The irori cabin, built by my father just for amusement in the yard of our house, has the interior having a raised floor and an earth floor. The raised floor is furnished with an irori fireplace and has a space enough to place two low tables beside the fireplace. In addition, being equipped with an extractor fan, we can discharge smoke when we make some fire in a table-top hibachi etc. Beside the cabin, there is a small kitchen with gas and water supply, allowing us to cook some simple foods. Also, hot water supply from the flash water heater is convenient for washing dirty dishes and tableware after the party. In a nutshell, the irori cabin seems a perfect facility for a home drinking party.
Last Saturday, I invited friends to this irori cabin and held a sake drinking party.
At first, I planned that we would leisurely drink sake while grilling some dried fish and vegetables on a shichirin brazier. However, since someone said he would kindly bring some lamb meat, so I prepared a tabletop BBQ hibachi.
We used the shichirin brazier and BBQ hibachi to cook dried salmon, shiitake mushroom, green onion, komai fish, etc. Also, we cooked some lamb meat and oysters on the BBQ hibachi.
As to sake, there were Kirinzan, Ofuku-masamune, Yoitashuu, and Katsuho from Niigata Prefecture, Daiginjo Bon Bingakoi, Daiginjo Taruzake, and Oomiki from Sawanoi of Tokyo, and Kikuhime Nigorizake from Ishikawa Prefecture. In addition, someone brought us some mysterious white liquid (I can't tell details of the contents for some reason, though).
By the way, what was the Daiginjo Taruzake?
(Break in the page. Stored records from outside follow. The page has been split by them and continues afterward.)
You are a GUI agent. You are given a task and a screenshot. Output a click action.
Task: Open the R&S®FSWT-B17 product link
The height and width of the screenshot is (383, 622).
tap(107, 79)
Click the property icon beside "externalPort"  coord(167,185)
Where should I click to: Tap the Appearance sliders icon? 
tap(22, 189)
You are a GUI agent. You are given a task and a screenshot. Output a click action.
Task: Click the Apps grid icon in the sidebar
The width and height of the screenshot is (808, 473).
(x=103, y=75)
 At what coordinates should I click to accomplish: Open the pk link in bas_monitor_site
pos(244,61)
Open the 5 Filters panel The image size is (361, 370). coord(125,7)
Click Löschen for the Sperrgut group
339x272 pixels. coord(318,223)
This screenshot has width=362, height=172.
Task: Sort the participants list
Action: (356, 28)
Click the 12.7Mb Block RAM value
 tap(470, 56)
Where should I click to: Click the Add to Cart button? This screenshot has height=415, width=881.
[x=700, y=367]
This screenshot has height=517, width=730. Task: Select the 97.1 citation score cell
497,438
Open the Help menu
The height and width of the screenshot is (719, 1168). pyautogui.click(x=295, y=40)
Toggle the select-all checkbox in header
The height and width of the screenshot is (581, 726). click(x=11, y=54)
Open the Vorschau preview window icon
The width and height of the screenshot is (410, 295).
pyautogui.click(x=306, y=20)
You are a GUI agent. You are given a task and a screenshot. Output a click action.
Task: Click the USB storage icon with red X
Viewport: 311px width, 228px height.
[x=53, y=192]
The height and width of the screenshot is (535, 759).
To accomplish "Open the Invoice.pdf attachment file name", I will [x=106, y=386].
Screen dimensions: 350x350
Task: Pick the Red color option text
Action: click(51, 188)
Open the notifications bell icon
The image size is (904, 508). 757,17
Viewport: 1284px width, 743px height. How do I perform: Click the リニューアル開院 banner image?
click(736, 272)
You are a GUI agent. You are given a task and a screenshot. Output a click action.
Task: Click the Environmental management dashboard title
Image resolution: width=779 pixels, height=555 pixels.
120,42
Normally, they fill regular sake or other low-priced sake in a wooden sake cask to make a taruzake. After several days, the sake will take the scent of the cedar used for the cask and make sake with a fresh cedar scent. So, it is quite strange to use aromatic sake such as daiginjo for making a taruzake.
Anyway, if there is sake in front of us, we cannot help but drink it. Each of us, of course, had a try of this special sake. After a sip of it, the taste was not bad but with a strong scent of cedar cask. According to the lady who brought this sake, this daiginjo taruzake seemed to have been prepared by a sake shop from curiosity. Wow, they are quite an adventurous sake shop! However, we all agreed that using expensive daiginjo for taruzake was wasteful.
By the way, I must tell Tsubame san in Nagaoka City, Niigata, "Thank you for the bottle of Katsuho, we all enjoyed your sake. It was very nice."